We will define a range around today's score of 62.4
<61 is a clear DECREASE => NO
from 61 to 64, inclusive, is NO CHANGE => 50%
>64 is INCREASE => YES
Figuring out which LLM/AI/etc to use
Overall I will try to find the best "general purpose tool to answer free-form questions" from OpenAI. This might be an agent, an LLM, an AGI, or some new kind of thing. But I will approach it as a customer saying "I have general questions about history, which require something like the ability to think, synthesize arguments, find data, evaluate questions etc; what should I use?" and I will try to use the best available option. Today that option is GPT-4; in the future that might change.
I am saying OpenAI now, and in general I will try to stick to OpenAI even if another company such as xAI takes the lead dramatically, for stability and judging reasons. If OpenAI is out of business I'll try to identify their nearest conceptual successor (e.g. microsoft if they continue the same system) or any previous public open source models based on gpt4 or later, which also have new data. If no such thing is available, unfortunately we may NA. Overall I'm going to try to design the resolution system to be maximally useful at evaluating the actual content of the question - whether or not global media opinion has changed during this time.
Results today
All 5 initial run results are here: https://docs.google.com/spreadsheets/d/12uAnnq7uPTjYw8qYAEYwdkhIlWM6ZIUXYo3zWOl-A0s/edit?usp=sharing
The average across them all was 62.44
The results were very consistent.

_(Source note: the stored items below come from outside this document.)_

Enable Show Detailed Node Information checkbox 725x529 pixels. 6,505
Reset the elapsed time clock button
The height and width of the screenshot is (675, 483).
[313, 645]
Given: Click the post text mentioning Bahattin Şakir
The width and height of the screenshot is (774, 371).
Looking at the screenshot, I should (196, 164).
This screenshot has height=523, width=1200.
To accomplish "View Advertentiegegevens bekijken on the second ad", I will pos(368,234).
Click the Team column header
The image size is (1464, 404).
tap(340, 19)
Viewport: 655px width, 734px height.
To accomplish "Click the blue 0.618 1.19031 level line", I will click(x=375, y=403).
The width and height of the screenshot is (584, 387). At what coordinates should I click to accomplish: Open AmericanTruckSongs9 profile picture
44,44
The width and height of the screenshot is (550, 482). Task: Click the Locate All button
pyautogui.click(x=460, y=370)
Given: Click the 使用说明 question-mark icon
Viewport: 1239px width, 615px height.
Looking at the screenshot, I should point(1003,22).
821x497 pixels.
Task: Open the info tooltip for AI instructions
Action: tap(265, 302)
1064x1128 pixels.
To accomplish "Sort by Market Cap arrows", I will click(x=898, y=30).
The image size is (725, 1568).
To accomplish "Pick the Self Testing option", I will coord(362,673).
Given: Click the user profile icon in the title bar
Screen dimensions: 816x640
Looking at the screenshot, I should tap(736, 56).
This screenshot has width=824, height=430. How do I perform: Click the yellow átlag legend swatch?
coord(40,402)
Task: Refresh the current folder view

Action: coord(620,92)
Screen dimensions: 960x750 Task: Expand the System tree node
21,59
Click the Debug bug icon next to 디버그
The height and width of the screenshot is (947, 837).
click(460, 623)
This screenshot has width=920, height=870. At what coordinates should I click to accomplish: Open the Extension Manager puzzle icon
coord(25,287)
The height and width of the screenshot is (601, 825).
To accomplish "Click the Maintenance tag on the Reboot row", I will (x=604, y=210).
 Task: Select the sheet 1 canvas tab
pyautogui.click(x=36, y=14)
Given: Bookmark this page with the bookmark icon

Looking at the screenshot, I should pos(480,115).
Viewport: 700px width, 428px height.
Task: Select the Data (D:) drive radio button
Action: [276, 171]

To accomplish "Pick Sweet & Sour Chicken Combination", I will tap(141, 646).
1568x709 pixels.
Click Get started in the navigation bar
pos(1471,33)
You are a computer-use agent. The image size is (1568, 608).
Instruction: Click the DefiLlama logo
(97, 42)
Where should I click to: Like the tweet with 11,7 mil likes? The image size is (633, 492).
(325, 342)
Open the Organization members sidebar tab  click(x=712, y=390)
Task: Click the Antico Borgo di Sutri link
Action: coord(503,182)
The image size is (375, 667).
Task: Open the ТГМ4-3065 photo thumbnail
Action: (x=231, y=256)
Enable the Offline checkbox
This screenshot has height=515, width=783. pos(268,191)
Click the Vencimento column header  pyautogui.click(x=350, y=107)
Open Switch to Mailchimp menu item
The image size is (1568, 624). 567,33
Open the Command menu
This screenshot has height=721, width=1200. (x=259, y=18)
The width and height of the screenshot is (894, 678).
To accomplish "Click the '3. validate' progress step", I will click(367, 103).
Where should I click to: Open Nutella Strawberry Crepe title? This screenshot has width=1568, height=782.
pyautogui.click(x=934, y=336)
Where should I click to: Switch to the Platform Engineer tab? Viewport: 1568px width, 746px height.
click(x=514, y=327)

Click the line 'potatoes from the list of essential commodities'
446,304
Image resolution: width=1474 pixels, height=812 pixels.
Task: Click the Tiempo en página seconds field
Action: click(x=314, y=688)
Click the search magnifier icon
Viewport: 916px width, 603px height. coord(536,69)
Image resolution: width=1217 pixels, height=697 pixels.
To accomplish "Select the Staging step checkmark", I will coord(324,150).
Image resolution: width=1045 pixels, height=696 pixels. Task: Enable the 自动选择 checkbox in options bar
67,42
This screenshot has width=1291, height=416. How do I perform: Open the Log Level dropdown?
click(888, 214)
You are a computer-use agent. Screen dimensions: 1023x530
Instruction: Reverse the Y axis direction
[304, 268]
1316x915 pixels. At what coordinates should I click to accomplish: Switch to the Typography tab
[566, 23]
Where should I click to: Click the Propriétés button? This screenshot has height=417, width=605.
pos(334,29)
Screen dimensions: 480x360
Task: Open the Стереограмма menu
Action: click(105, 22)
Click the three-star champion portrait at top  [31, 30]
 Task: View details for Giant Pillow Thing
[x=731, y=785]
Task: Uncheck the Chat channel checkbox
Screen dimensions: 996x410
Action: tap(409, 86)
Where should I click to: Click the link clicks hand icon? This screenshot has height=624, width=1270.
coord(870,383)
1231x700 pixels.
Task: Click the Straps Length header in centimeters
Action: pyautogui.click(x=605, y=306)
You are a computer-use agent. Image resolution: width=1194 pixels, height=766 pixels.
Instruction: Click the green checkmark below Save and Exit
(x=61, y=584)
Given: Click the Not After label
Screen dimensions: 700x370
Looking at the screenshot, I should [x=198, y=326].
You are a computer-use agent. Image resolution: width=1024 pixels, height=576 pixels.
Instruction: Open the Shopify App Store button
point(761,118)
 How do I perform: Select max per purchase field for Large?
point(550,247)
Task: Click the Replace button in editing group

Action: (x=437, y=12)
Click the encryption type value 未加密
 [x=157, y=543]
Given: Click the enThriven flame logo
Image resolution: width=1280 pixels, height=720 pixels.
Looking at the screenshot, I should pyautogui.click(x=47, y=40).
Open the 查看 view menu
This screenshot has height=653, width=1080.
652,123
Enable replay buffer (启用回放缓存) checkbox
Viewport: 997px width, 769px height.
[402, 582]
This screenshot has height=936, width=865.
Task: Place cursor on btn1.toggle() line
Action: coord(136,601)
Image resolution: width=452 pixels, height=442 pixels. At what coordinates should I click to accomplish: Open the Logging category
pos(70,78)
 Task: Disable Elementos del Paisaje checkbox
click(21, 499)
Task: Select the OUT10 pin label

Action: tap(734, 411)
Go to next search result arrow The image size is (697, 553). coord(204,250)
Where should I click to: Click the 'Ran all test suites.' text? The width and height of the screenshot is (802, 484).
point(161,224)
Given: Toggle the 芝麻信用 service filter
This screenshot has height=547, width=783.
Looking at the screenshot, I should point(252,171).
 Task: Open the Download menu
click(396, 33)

It remains to be seen whether LLMs opinions will be this stable over longer periods of time.
Here is one sample result which averages 61.05
The Economist: 75 - "Pragmatic and effective in certain areas, but limited in global impact."
NY Post: 40 - "Too liberal and ineffective, particularly on economic policies."
The Wall Street Journal: 55 - "Mixed effectiveness, good on some economic policies but too progressive in others."
The New Yorker: 85 - "Progressive and transformative, a champion of liberal values."
BBC: 70 - "Generally positive, with effective domestic policies but some international shortcomings."
Al Jazeera English: 65 - "Positive on domestic issues but mixed in foreign policy, especially in the Middle East."
Time Magazine: 75 - "Generally effective and progressive, with notable achievements."
Fox News: 30 - "Too liberal and often ineffective, particularly in foreign policy and economy."
Der Spiegel: 70 - "Respectable leadership, balancing domestic success with international challenges."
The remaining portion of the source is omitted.